In Tim Story’s pleasantly zippy adaptation, former comedian Steve Harvey’s self-help book Act Like a Woman, Think Like a Man is both guiding spirit and key plot impetus. The book itself is all over the place in the film. It's reviewed obsessively by the female characters, read as counter-offensive by the males, and fought over in bookstore aisles. It occupies a place in the movie akin to the one the flying saucer occupies in The Day the Earth Stood Still; it lands, and everything changes. This is the battle of the sexes reimagined as competing reading groups.
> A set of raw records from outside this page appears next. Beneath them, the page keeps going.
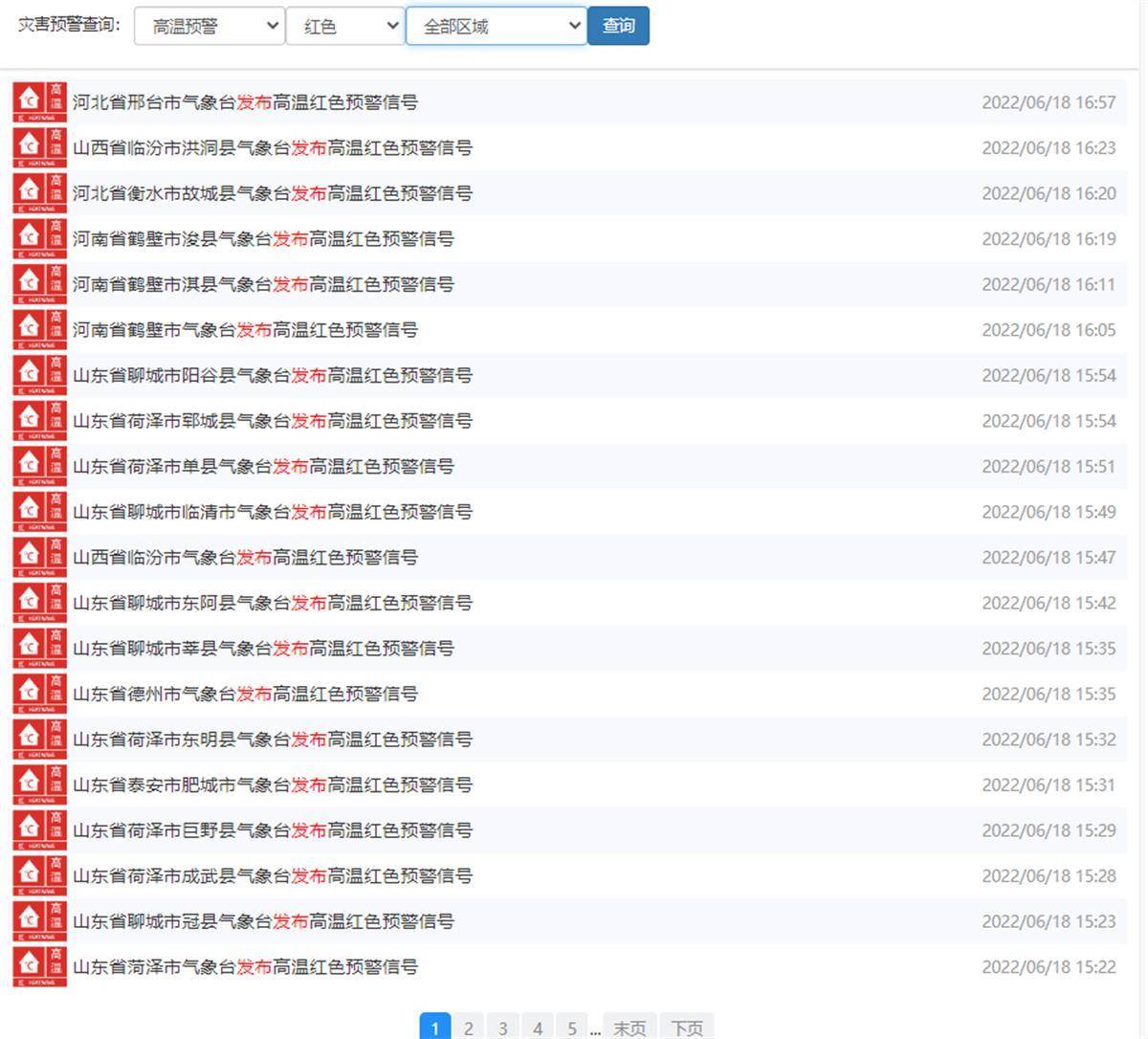The height and width of the screenshot is (1039, 1148).
Task: Open 河北省衡水市故城县 high temperature warning link
Action: 273,193
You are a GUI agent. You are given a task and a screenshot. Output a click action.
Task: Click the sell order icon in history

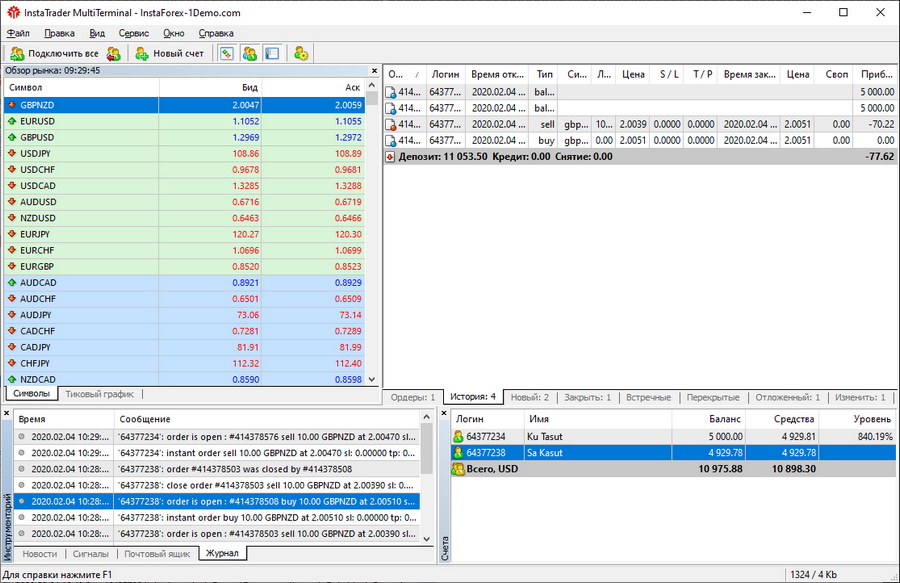click(391, 124)
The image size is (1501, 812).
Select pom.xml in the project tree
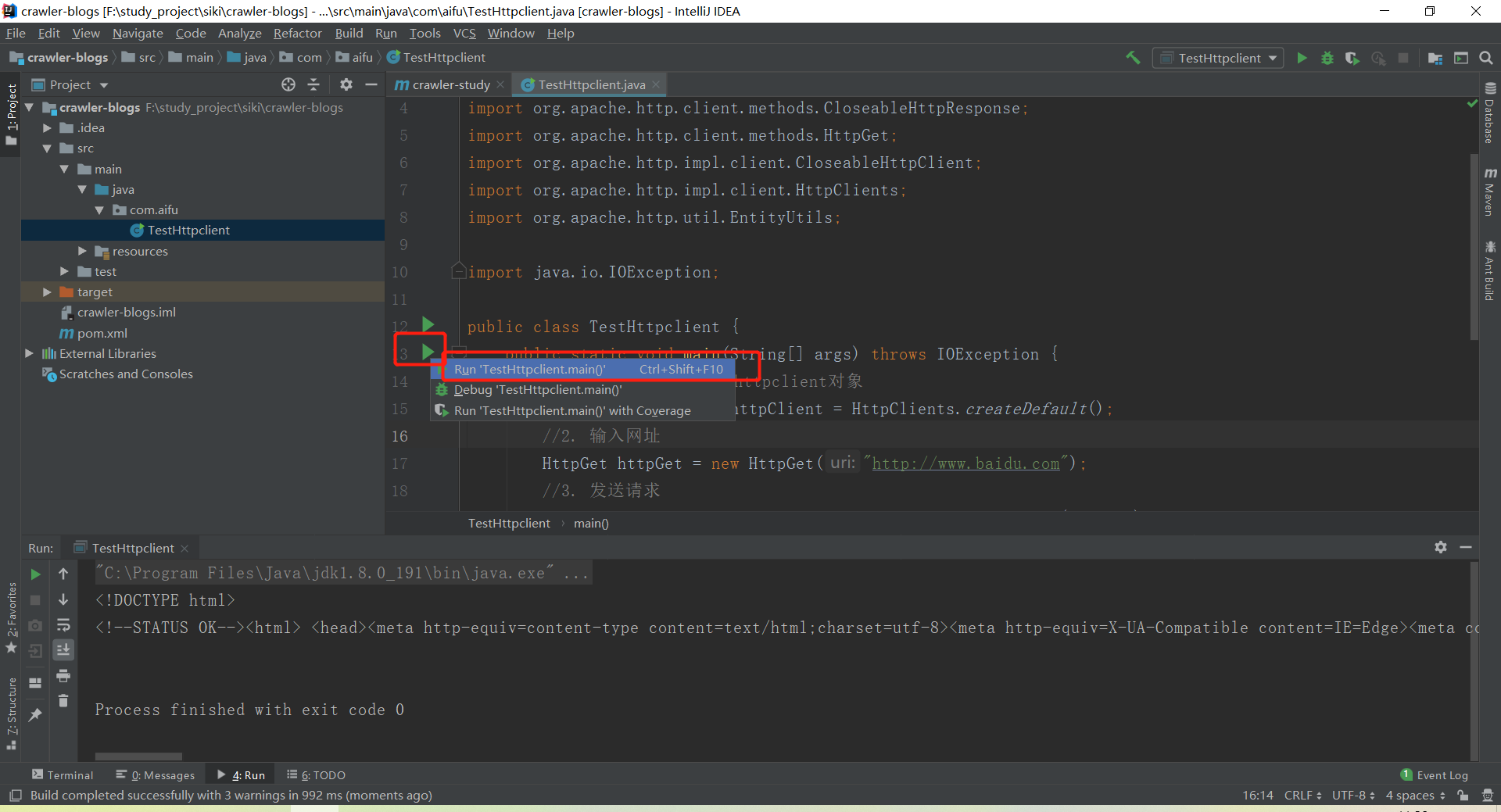point(102,333)
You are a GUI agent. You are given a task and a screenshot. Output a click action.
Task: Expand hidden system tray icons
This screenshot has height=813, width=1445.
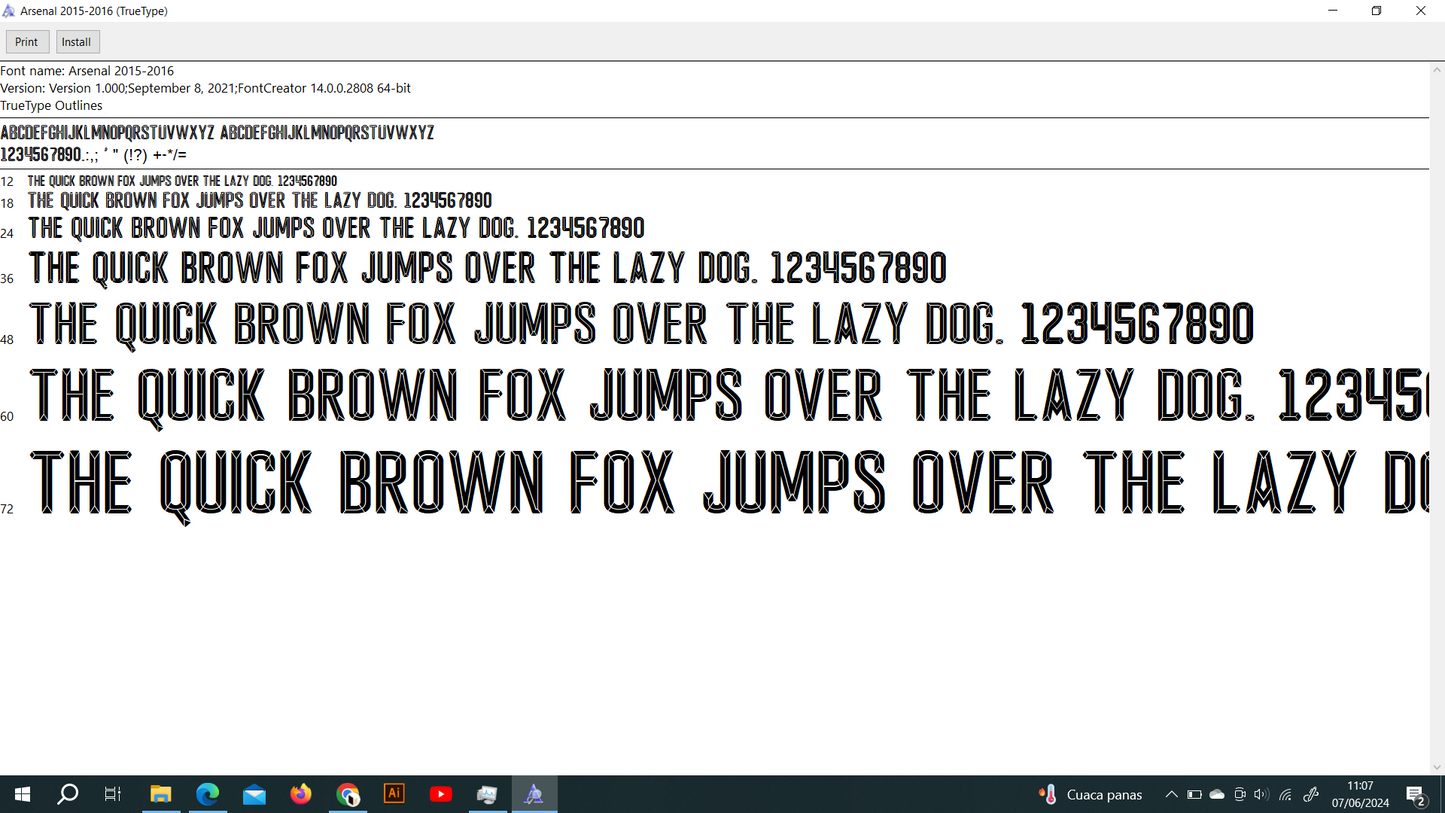[1170, 794]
I haven’t read Harvey’s book, so I can’t tell how accurately it conforms to established romantic-comedy tropes, but the film sure does. It quickly identifies some classic male types, each of whom can be found in the same group of friends: the Player (smooth-talking ladies’ man Romany Malco, whose deadpan seductions are the funniest thing here), the Non-Committer (strangely thin stoner Jerry Ferrara, likable), the Mama’s Boy (starry-eyed pushover Terrence J), and the Dreamer (ambitious, ridiculously good-looking chef Michael Ealy). These four are rounded out with the somewhat-less-fussed-over Happily Married Guy (Gary Owen) and the Even Happier Divorced Guy (Kevin Hart, whose Tasmanian Devil–like energy is a nice kick in the pants whenever things seem to be getting too earnest). The women in their lives, and the women who are about to be in their lives, have to use Harvey’s book to find a way to get what they want out of these guys. The guys eventually discover the book themselves, and respond in kind. Read More...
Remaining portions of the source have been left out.